Exercise inputs:
>> BEGIN
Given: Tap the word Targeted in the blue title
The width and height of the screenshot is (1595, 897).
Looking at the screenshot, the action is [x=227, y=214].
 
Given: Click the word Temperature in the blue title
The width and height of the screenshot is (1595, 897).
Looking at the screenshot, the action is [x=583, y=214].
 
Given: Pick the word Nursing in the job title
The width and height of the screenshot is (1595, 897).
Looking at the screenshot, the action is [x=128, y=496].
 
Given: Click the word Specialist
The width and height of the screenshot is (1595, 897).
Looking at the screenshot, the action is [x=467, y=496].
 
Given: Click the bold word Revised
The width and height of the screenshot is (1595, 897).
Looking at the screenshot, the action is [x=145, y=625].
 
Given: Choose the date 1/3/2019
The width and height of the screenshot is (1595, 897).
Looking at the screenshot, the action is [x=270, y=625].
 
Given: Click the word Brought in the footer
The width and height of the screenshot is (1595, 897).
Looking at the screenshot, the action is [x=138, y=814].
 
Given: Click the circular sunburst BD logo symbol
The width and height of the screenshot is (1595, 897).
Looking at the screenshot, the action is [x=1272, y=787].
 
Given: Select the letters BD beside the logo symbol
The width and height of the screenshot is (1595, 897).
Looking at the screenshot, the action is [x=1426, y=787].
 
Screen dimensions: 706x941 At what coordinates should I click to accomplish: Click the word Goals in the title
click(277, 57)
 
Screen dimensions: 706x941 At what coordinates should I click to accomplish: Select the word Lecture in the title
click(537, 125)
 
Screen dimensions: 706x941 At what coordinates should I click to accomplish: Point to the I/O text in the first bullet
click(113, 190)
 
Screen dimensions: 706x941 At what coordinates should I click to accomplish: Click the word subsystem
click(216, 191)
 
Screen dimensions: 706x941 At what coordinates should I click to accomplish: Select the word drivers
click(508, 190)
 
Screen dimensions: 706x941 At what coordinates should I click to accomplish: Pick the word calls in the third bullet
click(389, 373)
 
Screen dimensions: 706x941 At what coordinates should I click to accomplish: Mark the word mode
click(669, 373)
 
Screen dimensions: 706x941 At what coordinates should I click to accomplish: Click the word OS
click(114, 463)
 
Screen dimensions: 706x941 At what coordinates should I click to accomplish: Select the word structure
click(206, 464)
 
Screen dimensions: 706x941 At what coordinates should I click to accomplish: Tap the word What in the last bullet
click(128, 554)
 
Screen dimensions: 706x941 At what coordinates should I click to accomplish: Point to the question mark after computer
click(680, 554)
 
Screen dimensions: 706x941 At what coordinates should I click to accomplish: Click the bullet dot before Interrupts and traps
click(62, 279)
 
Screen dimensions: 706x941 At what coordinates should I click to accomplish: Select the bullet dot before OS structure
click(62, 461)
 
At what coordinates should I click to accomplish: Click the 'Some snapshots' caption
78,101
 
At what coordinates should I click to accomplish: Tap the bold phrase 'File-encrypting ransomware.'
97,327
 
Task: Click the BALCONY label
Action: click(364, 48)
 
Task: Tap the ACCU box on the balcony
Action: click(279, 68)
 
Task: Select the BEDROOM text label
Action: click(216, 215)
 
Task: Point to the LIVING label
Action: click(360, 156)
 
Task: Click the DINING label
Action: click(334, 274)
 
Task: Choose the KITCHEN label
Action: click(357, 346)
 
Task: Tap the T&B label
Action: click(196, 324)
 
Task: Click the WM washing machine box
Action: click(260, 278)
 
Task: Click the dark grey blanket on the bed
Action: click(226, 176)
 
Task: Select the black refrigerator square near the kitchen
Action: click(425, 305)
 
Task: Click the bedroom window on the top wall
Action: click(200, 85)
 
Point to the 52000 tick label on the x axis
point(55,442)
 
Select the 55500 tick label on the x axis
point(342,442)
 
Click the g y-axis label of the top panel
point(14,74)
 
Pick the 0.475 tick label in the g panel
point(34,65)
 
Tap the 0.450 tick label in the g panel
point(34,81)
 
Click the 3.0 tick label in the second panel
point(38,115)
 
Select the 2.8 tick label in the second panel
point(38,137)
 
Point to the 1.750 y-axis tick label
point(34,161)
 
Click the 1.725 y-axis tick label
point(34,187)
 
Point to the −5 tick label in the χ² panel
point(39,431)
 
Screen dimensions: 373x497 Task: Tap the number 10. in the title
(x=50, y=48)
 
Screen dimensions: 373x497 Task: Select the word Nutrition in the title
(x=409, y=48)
>> END
Goal: Please write out everything in the records from the line containing "Select the 2.8 tick label in the second panel" down to the end of the records, keeping every line exactly the same.

Response to the task:
Select the 2.8 tick label in the second panel
point(38,137)
 
Point to the 1.750 y-axis tick label
point(34,161)
 
Click the 1.725 y-axis tick label
point(34,187)
 
Point to the −5 tick label in the χ² panel
point(39,431)
 
Screen dimensions: 373x497 Task: Tap the number 10. in the title
(x=50, y=48)
 
Screen dimensions: 373x497 Task: Select the word Nutrition in the title
(x=409, y=48)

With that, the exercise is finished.